Another indication of the linkage between wealth management opportunities and the business comes from a VIP Forum report, stating that almost 50% of households with net worth of $1-10 million are headed by a business owner. Those percentages increase significantly for higher levels of net worth.
So, if the opportunity to link commercial banking and private banking/wealth management is real (it is), why do most banks either ignore or pay lip service to it?
1. Working within a siloed organization takes precedence over the customer opportunity. Depending upon the bank, Private Banking, Small Business, and Middle Market banking will report on a straight line basis to two or three different managers, each with his/her own P&L. While top management may encourage cooperation between groups, the people running those groups typically receive more of their incentive on their specific unit’s performance. While a bank’s culture should drive employees to sell as much as appropriate to a client household, compensation often is out of synch with that goal.

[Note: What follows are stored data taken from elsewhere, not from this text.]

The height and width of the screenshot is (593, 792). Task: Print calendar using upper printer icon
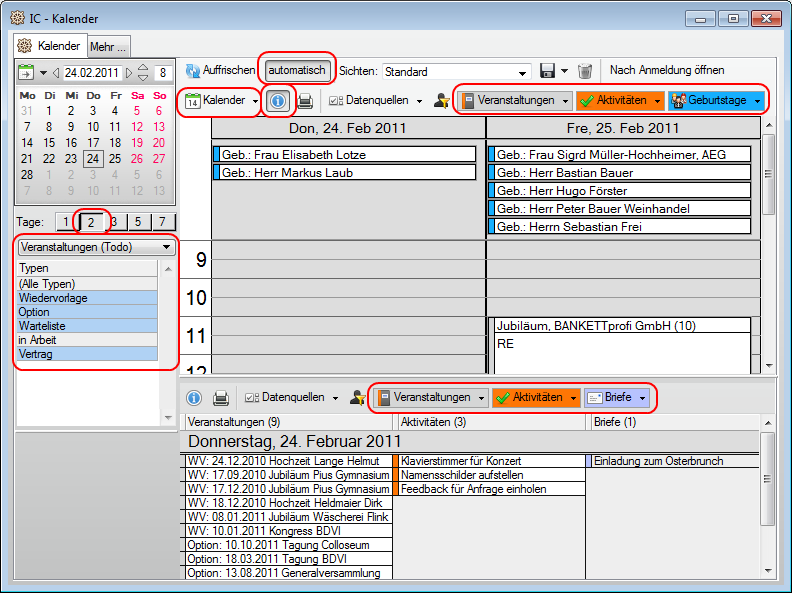point(305,101)
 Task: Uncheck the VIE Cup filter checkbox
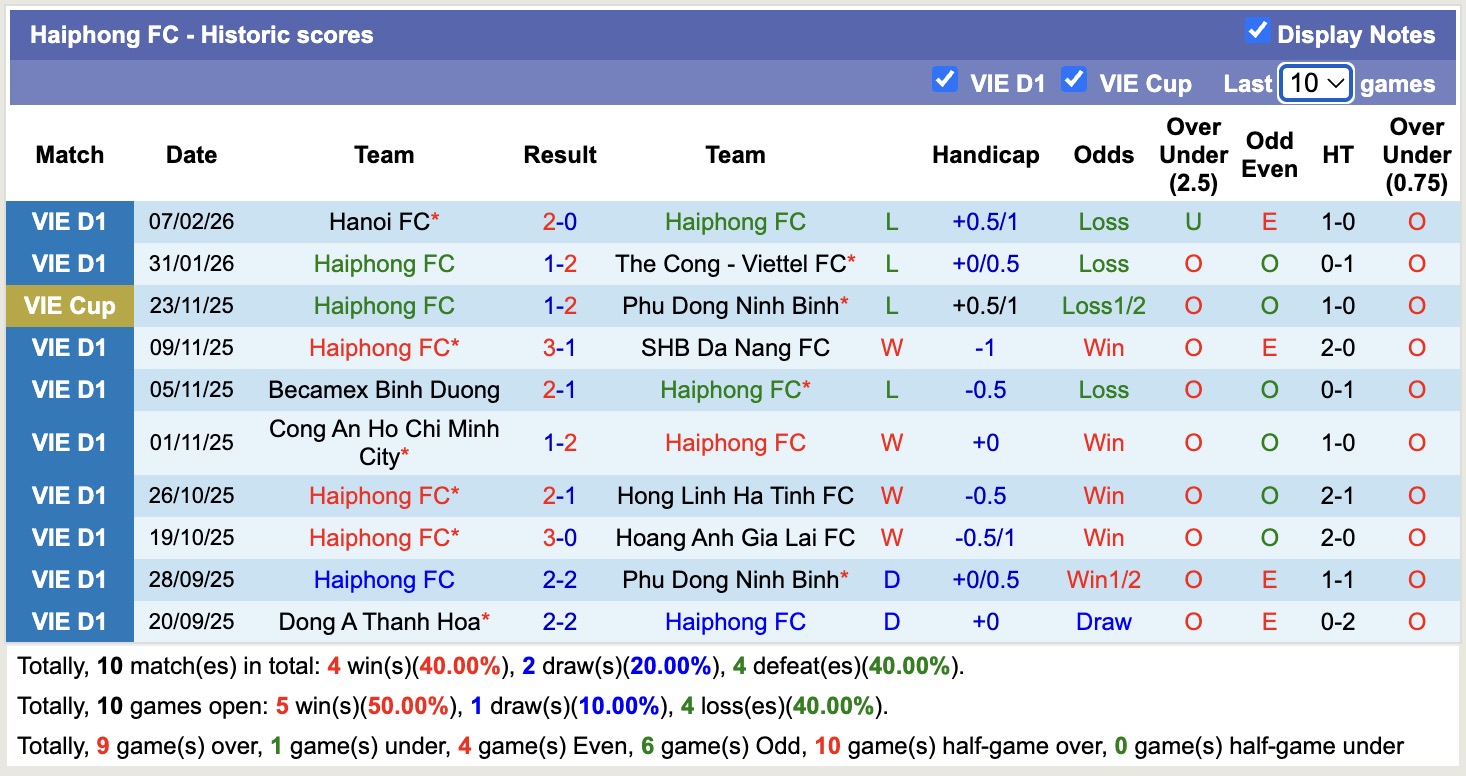coord(1074,80)
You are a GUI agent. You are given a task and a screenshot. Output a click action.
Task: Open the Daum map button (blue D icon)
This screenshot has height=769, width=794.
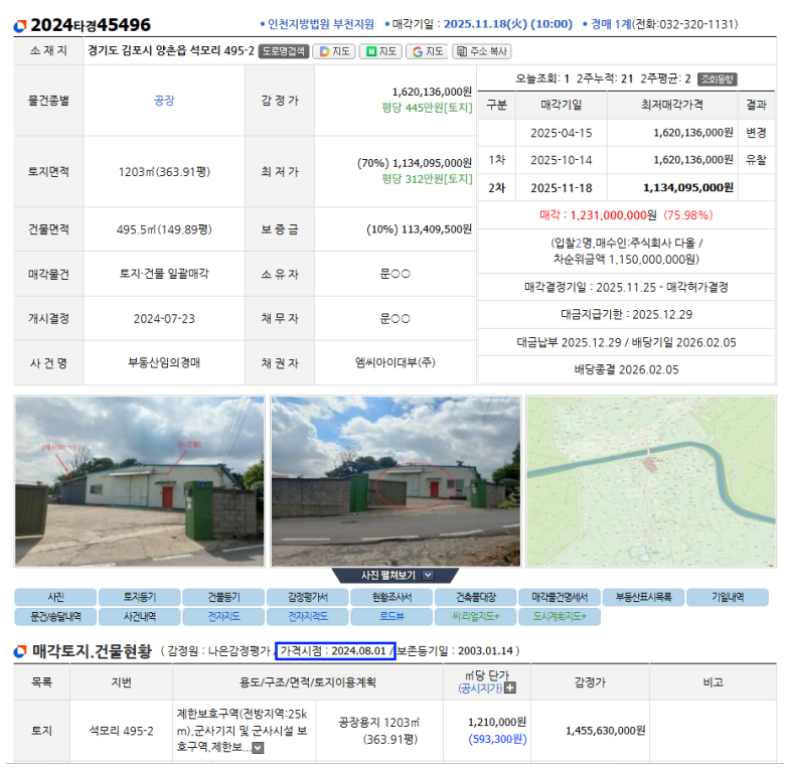(x=333, y=51)
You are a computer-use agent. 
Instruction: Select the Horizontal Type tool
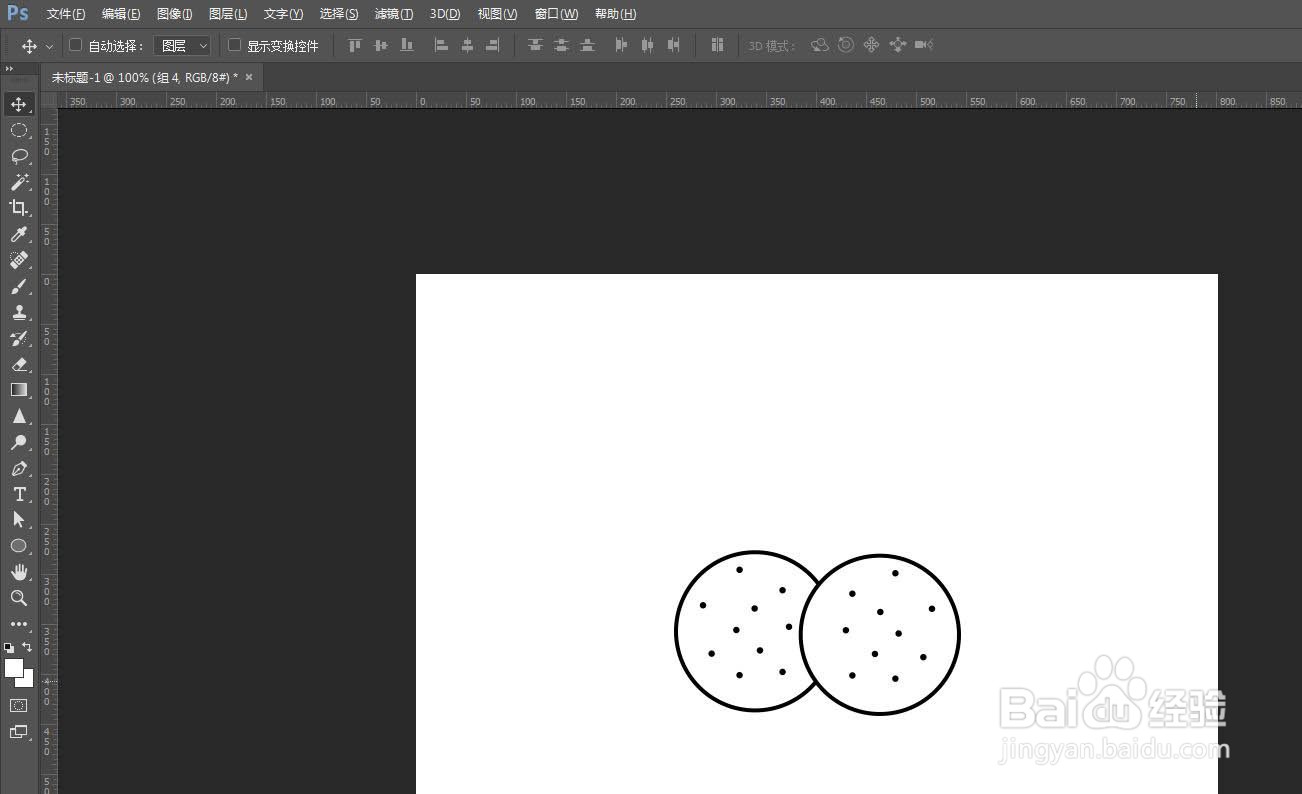coord(19,494)
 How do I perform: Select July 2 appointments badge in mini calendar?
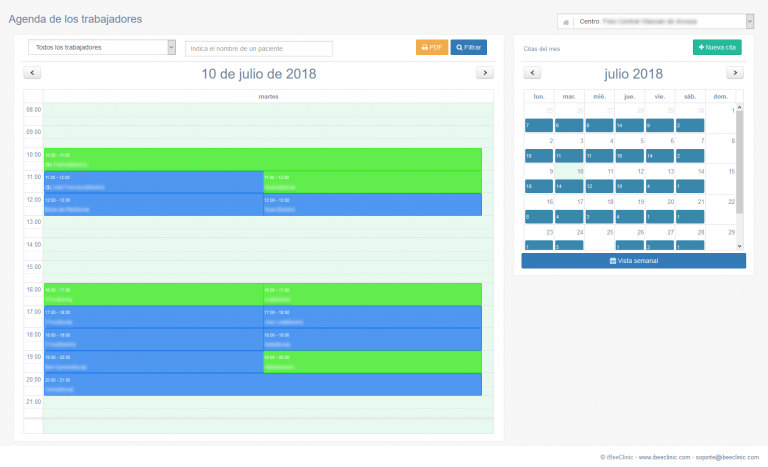(539, 156)
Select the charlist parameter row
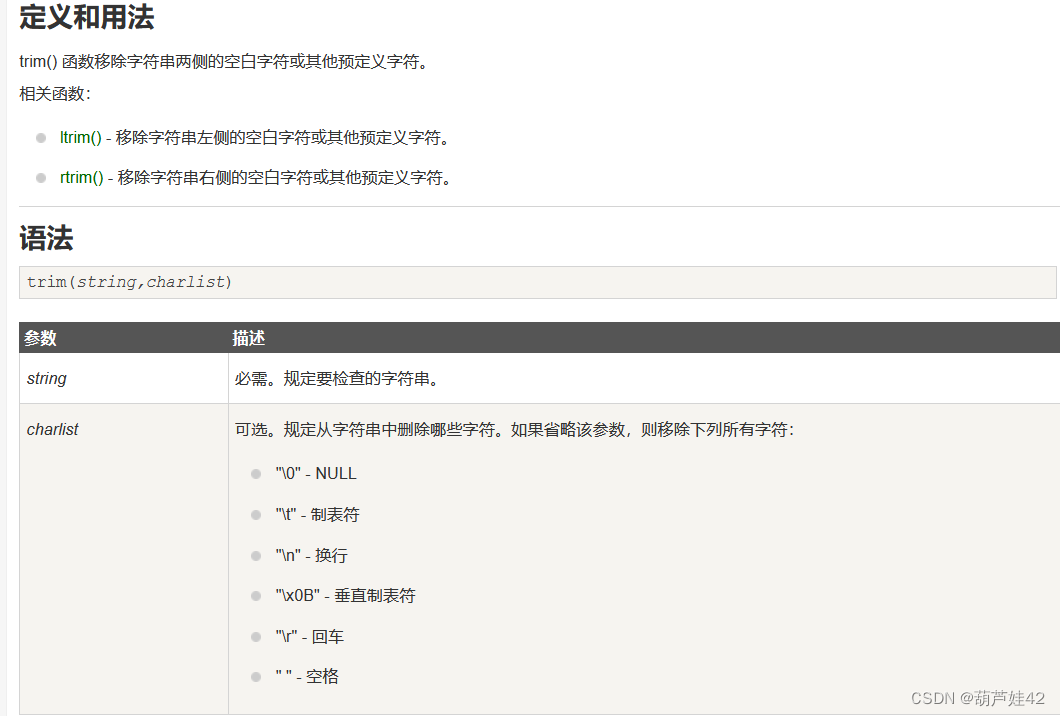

2. Selling to both the owner and the business greatly increases job complexity. We have found that one of the major reasons that bankers do not cross-sell is that doing so brings them into areas outside their “comfort zone.” Commercial bankers and private bankers are different: they have different backgrounds, different skill sets, perhaps different accreditations, and they look at clients differently. Expecting a commercial banker to be a private banker or vice versa is probably asking too much. As one senior banker told me, “Supermen are harder and harder to find.”
3. Bankers do not trust each other. Banks can sell both to the business and the owner by developing a team approach to the customer. For example, in the middle market or corporate areas, a commercial banker handles the borrowing and cash management needs of the client. However, bankers often avoid a team approach for one of three reasons: one, they really believe they are the best person to assist and support their clients; two, they want to maintain tight control in part to ensure job security; three, they do not trust their colleagues to do a good job for their clients.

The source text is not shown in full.